(Data in this exercise Opens)
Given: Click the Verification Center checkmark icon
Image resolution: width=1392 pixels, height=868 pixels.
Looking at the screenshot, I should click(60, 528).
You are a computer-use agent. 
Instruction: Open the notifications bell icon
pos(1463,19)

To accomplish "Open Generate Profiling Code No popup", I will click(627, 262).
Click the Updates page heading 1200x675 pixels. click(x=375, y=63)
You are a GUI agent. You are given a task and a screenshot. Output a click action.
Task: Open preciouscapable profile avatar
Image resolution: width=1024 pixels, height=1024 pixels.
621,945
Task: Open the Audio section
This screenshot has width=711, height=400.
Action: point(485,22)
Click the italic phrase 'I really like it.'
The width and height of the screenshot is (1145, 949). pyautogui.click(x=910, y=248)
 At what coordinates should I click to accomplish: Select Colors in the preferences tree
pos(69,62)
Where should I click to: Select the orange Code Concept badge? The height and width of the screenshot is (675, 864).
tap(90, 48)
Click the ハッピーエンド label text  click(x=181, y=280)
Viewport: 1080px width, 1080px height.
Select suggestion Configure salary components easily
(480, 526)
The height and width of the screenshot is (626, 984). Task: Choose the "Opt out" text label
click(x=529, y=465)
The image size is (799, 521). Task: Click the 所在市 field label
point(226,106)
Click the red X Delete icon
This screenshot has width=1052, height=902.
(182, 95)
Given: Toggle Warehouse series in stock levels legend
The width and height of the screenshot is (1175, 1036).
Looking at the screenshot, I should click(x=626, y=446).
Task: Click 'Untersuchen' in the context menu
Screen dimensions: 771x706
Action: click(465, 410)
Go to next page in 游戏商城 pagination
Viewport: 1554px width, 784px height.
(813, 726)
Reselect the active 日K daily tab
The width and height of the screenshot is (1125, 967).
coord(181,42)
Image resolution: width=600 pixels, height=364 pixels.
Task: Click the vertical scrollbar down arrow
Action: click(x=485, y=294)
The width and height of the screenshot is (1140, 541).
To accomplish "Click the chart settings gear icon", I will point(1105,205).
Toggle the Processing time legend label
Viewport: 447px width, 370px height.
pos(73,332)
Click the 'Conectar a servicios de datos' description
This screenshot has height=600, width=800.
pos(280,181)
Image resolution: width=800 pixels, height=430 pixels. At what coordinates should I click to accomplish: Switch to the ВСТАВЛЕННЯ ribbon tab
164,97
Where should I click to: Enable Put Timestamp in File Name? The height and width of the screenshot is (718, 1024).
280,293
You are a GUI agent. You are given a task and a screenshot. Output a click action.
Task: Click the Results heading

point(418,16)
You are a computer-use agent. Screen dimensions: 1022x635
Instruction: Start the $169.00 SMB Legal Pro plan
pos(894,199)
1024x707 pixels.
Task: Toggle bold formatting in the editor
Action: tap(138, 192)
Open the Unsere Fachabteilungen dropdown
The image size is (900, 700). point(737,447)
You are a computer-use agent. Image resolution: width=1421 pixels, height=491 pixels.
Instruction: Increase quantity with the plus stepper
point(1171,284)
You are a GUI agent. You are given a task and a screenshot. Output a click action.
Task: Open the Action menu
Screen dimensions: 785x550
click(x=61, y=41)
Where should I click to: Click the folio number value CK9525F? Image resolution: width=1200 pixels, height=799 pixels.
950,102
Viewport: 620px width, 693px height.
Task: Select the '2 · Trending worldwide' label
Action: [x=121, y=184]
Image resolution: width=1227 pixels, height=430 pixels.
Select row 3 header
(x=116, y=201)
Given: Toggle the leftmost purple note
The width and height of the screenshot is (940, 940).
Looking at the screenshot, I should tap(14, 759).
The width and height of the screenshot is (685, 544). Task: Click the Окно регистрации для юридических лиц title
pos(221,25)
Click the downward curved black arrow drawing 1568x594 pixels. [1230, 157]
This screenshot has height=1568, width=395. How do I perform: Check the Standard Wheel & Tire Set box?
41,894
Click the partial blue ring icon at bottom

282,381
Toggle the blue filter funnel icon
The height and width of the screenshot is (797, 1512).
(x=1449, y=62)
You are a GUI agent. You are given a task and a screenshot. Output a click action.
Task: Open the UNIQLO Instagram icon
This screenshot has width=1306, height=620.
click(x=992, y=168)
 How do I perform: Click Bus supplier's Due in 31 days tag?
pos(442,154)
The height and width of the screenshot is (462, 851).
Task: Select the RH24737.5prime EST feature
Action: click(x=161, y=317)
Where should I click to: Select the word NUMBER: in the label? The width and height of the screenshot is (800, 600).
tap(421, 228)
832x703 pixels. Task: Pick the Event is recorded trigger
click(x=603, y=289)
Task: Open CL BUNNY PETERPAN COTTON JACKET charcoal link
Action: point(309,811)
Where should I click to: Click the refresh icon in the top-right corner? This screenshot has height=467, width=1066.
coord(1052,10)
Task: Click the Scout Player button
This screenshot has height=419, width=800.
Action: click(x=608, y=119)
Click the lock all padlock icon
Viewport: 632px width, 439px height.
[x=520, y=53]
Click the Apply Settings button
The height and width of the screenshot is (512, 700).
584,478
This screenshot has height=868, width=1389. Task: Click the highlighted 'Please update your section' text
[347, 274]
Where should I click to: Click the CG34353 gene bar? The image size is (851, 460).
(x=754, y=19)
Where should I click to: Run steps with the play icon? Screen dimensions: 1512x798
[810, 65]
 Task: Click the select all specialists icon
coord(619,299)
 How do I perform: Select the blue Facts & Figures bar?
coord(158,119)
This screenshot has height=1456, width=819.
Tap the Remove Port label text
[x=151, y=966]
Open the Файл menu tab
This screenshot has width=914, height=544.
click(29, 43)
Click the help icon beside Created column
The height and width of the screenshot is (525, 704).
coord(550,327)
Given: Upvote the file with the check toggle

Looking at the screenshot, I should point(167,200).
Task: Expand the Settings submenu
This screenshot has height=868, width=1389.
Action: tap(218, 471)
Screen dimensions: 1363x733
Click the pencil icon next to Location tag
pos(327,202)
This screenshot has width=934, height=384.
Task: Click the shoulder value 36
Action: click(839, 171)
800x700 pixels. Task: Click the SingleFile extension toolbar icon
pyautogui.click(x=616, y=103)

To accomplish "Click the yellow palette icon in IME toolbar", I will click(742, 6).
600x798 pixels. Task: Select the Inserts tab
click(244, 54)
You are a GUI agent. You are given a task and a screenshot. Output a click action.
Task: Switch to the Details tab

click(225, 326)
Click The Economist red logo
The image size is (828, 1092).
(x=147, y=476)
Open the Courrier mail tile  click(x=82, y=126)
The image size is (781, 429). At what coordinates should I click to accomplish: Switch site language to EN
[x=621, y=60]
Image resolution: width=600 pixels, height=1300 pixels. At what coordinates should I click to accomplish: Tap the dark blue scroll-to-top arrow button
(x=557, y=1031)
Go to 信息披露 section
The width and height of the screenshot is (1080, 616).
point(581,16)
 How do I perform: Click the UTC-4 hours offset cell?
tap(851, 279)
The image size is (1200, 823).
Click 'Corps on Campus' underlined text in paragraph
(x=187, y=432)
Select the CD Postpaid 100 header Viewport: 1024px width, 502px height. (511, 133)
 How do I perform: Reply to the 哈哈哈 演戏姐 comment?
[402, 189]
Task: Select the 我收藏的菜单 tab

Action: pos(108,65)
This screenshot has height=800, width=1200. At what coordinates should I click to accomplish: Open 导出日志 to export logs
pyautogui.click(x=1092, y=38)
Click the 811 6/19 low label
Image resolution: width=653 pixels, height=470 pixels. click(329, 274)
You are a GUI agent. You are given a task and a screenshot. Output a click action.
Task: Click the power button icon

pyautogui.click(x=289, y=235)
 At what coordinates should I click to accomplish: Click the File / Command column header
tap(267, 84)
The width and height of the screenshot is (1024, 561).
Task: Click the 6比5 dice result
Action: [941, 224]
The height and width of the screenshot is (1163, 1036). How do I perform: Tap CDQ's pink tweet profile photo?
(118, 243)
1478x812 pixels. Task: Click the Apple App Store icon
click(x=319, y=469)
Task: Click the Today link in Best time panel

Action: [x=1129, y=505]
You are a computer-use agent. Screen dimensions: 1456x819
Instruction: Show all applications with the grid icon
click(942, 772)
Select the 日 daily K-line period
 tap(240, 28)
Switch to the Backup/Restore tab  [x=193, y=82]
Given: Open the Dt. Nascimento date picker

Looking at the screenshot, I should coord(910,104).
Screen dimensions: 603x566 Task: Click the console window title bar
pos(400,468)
(Data in this exercise Closes)
# What to work on:
Filter the records above for lines with "legend".

# Result:
Given: Toggle Warehouse series in stock levels legend
Toggle the Processing time legend label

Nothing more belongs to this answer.